Collection entries:
......

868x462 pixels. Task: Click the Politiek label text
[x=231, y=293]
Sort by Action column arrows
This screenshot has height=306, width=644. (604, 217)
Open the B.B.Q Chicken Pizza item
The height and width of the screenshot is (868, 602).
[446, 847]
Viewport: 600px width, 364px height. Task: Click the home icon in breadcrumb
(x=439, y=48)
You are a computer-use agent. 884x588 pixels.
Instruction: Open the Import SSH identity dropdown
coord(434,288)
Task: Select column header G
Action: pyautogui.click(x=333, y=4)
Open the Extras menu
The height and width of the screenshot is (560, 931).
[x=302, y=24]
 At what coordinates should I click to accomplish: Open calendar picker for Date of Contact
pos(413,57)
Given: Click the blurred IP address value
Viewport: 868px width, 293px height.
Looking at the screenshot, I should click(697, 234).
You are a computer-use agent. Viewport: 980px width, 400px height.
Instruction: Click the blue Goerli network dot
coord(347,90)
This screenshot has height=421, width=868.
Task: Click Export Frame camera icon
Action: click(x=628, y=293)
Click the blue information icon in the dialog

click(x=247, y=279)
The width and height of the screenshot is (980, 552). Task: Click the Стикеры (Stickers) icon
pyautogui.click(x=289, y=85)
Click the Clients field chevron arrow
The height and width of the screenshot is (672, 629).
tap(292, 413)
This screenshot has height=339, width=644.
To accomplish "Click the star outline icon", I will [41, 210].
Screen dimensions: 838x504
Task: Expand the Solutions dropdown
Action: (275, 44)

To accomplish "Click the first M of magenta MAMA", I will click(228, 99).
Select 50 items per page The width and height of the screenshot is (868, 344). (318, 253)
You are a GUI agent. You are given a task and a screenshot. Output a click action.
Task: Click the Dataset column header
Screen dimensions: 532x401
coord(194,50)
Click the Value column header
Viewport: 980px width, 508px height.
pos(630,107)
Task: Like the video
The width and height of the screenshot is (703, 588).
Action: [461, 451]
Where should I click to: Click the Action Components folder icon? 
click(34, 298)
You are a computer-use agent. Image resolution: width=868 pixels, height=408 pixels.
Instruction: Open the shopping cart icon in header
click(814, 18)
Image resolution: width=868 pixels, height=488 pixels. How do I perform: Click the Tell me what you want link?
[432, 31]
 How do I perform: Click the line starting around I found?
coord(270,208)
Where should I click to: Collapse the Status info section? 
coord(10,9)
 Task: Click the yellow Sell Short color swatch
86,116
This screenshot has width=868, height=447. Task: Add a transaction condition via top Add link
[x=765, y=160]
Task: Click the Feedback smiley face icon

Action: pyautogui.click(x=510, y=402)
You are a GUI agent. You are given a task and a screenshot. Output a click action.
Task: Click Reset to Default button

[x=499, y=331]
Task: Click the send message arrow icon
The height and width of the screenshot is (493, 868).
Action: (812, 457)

......

_Assignment_: The records need to be reproduced in their entirety, word for word.

_Response area_:
868x462 pixels. Task: Click the Politiek label text
[x=231, y=293]
Sort by Action column arrows
This screenshot has height=306, width=644. (604, 217)
Open the B.B.Q Chicken Pizza item
The height and width of the screenshot is (868, 602).
[446, 847]
Viewport: 600px width, 364px height. Task: Click the home icon in breadcrumb
(x=439, y=48)
You are a computer-use agent. 884x588 pixels.
Instruction: Open the Import SSH identity dropdown
coord(434,288)
Task: Select column header G
Action: pyautogui.click(x=333, y=4)
Open the Extras menu
The height and width of the screenshot is (560, 931).
[x=302, y=24]
 At what coordinates should I click to accomplish: Open calendar picker for Date of Contact
pos(413,57)
Given: Click the blurred IP address value
Viewport: 868px width, 293px height.
Looking at the screenshot, I should click(697, 234).
You are a computer-use agent. Viewport: 980px width, 400px height.
Instruction: Click the blue Goerli network dot
coord(347,90)
This screenshot has height=421, width=868.
Task: Click Export Frame camera icon
Action: click(x=628, y=293)
Click the blue information icon in the dialog

click(x=247, y=279)
The width and height of the screenshot is (980, 552). Task: Click the Стикеры (Stickers) icon
pyautogui.click(x=289, y=85)
Click the Clients field chevron arrow
The height and width of the screenshot is (672, 629).
tap(292, 413)
This screenshot has height=339, width=644.
To accomplish "Click the star outline icon", I will [41, 210].
Screen dimensions: 838x504
Task: Expand the Solutions dropdown
Action: (275, 44)

To accomplish "Click the first M of magenta MAMA", I will click(228, 99).
Select 50 items per page The width and height of the screenshot is (868, 344). (318, 253)
You are a GUI agent. You are given a task and a screenshot. Output a click action.
Task: Click the Dataset column header
Screen dimensions: 532x401
coord(194,50)
Click the Value column header
Viewport: 980px width, 508px height.
pos(630,107)
Task: Like the video
The width and height of the screenshot is (703, 588).
Action: [461, 451]
Where should I click to: Click the Action Components folder icon? 
click(34, 298)
You are a computer-use agent. Image resolution: width=868 pixels, height=408 pixels.
Instruction: Open the shopping cart icon in header
click(814, 18)
Image resolution: width=868 pixels, height=488 pixels. How do I perform: Click the Tell me what you want link?
[432, 31]
 How do I perform: Click the line starting around I found?
coord(270,208)
Where should I click to: Collapse the Status info section? 
coord(10,9)
 Task: Click the yellow Sell Short color swatch
86,116
This screenshot has width=868, height=447. Task: Add a transaction condition via top Add link
[x=765, y=160]
Task: Click the Feedback smiley face icon

Action: pyautogui.click(x=510, y=402)
You are a GUI agent. You are given a task and a screenshot. Output a click action.
Task: Click Reset to Default button

[x=499, y=331]
Task: Click the send message arrow icon
The height and width of the screenshot is (493, 868).
Action: (812, 457)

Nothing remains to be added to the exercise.